INPUT MATERIAL:
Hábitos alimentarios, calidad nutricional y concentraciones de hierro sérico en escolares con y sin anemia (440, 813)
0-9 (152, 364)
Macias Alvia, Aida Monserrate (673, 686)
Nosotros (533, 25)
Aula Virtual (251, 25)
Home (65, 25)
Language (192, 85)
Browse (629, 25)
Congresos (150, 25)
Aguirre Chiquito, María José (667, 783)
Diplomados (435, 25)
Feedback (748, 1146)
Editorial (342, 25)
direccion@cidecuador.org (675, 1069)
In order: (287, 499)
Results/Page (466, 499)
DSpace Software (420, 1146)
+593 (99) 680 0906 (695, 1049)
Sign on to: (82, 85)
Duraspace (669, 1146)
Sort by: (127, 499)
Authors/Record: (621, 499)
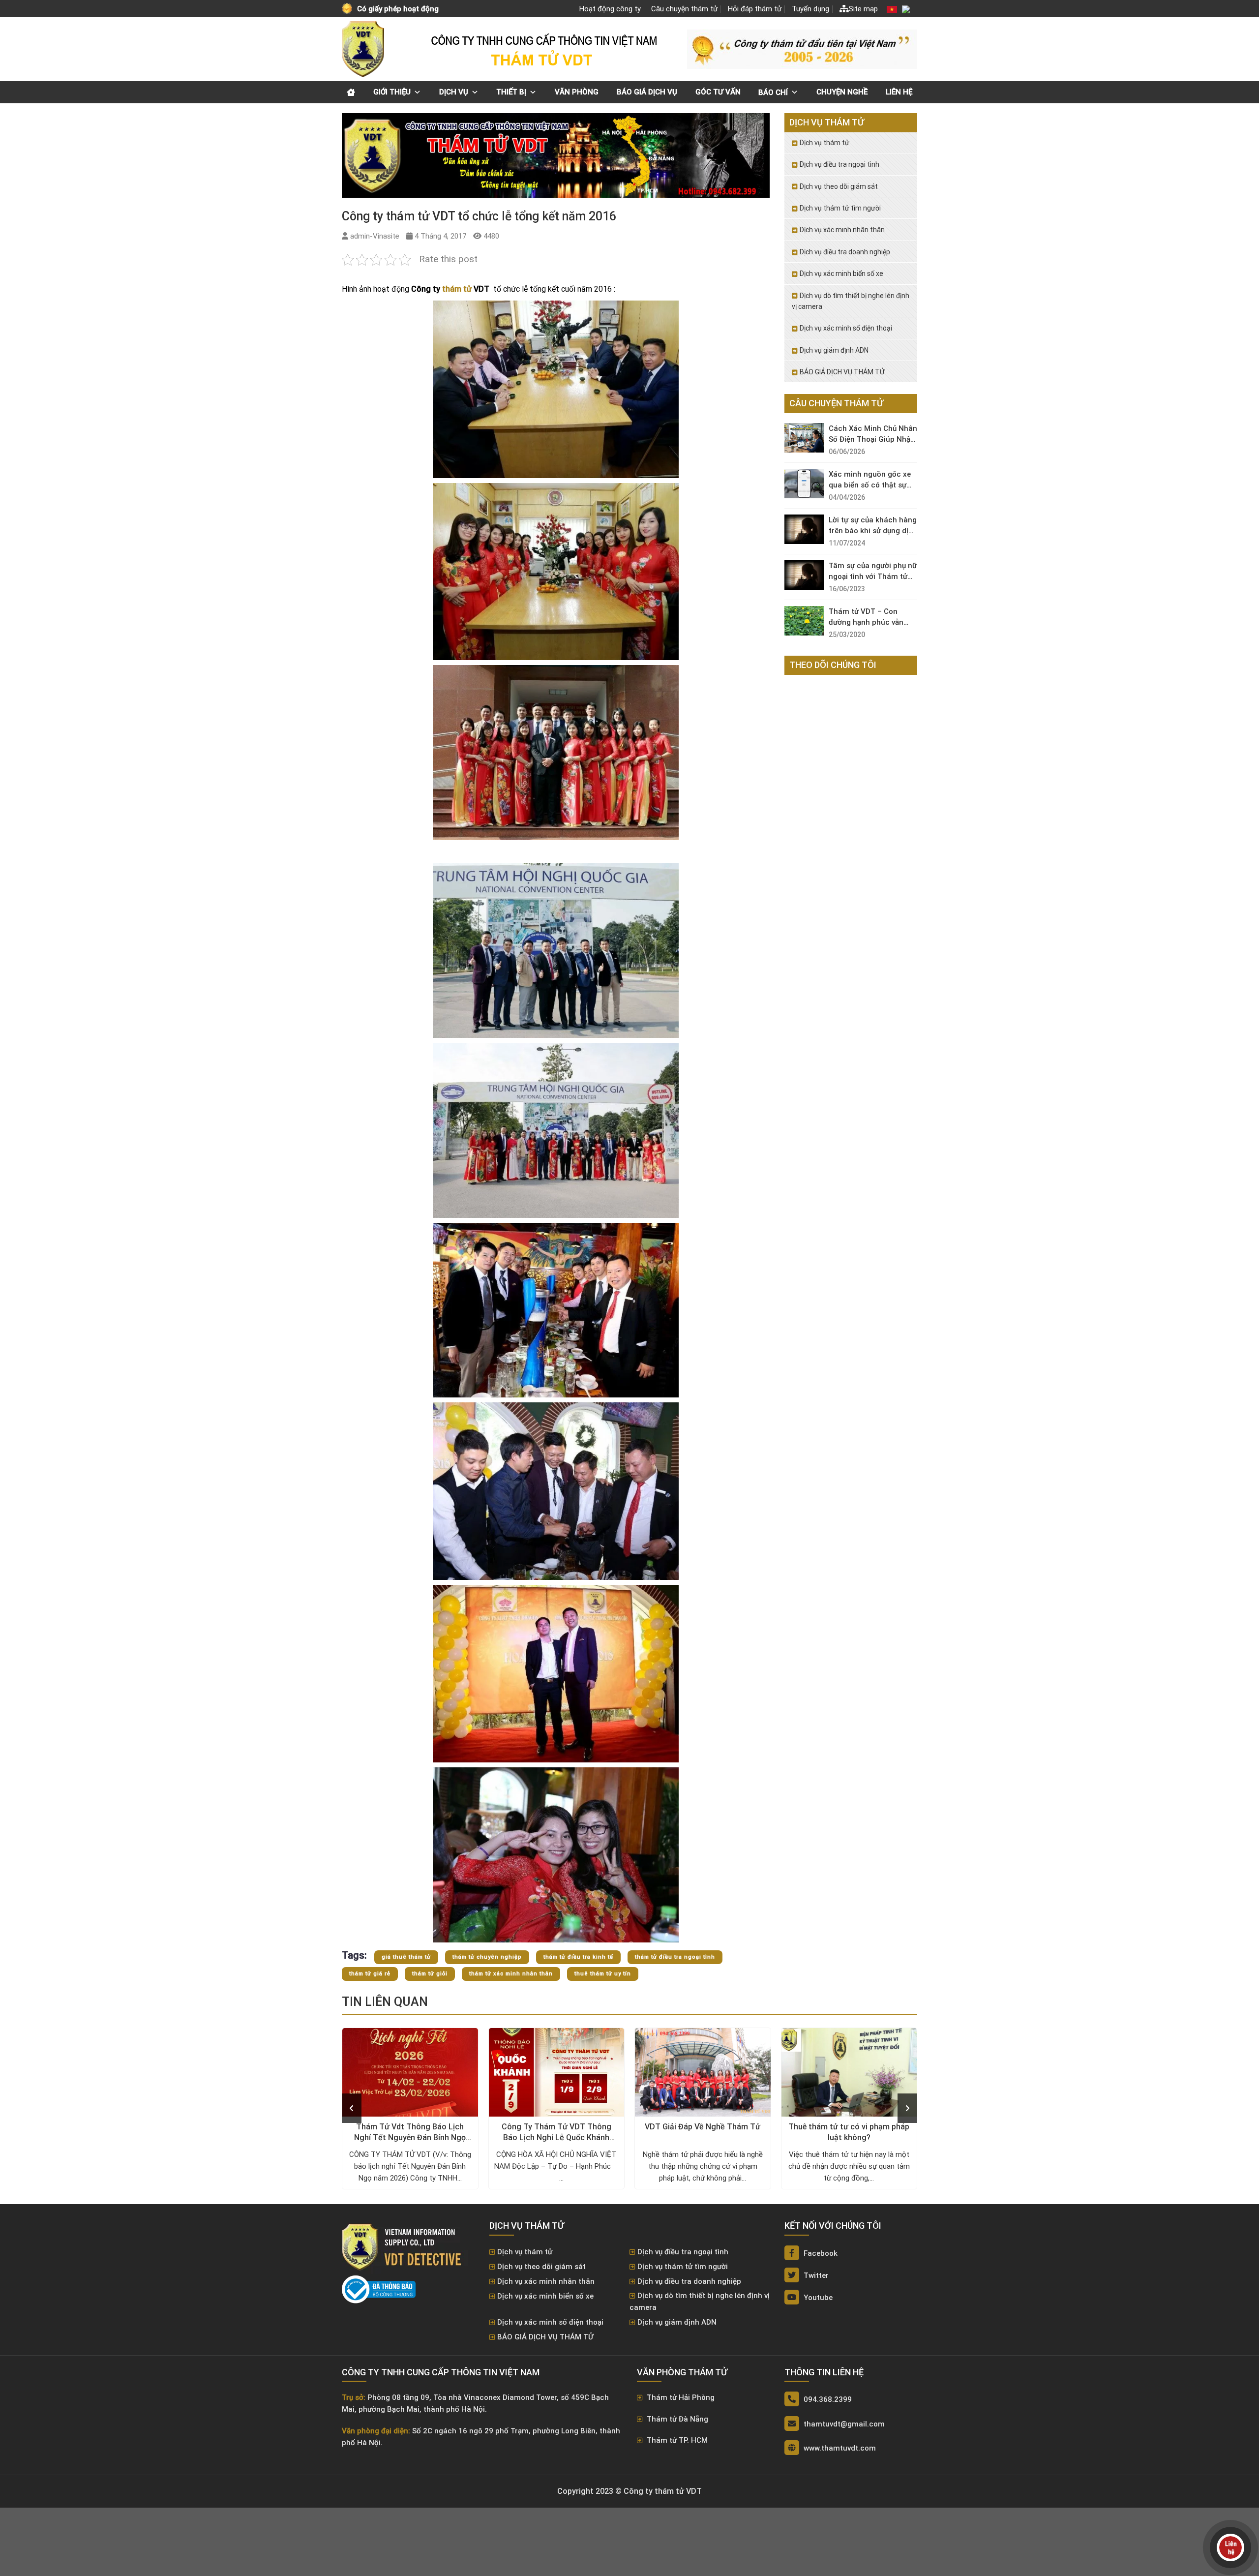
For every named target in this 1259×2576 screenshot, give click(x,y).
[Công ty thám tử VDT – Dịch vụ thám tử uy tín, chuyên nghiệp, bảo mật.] (364, 49)
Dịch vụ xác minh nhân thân (842, 230)
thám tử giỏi (430, 1973)
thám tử (457, 289)
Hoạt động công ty (610, 8)
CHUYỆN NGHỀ (842, 92)
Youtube (817, 2297)
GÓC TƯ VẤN (718, 92)
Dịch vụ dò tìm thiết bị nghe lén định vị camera (850, 301)
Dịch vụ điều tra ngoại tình (839, 164)
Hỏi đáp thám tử (754, 8)
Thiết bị (511, 92)
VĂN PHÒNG (577, 92)
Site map (863, 8)
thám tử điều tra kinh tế (578, 1957)
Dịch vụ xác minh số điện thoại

PROBLEM TO WORK ON: Could you copy each line from the listing that has the word "điều" in it?

ANSWER TO THE EXERCISE:
Dịch vụ điều tra ngoại tình (839, 164)
thám tử điều tra kinh tế (578, 1957)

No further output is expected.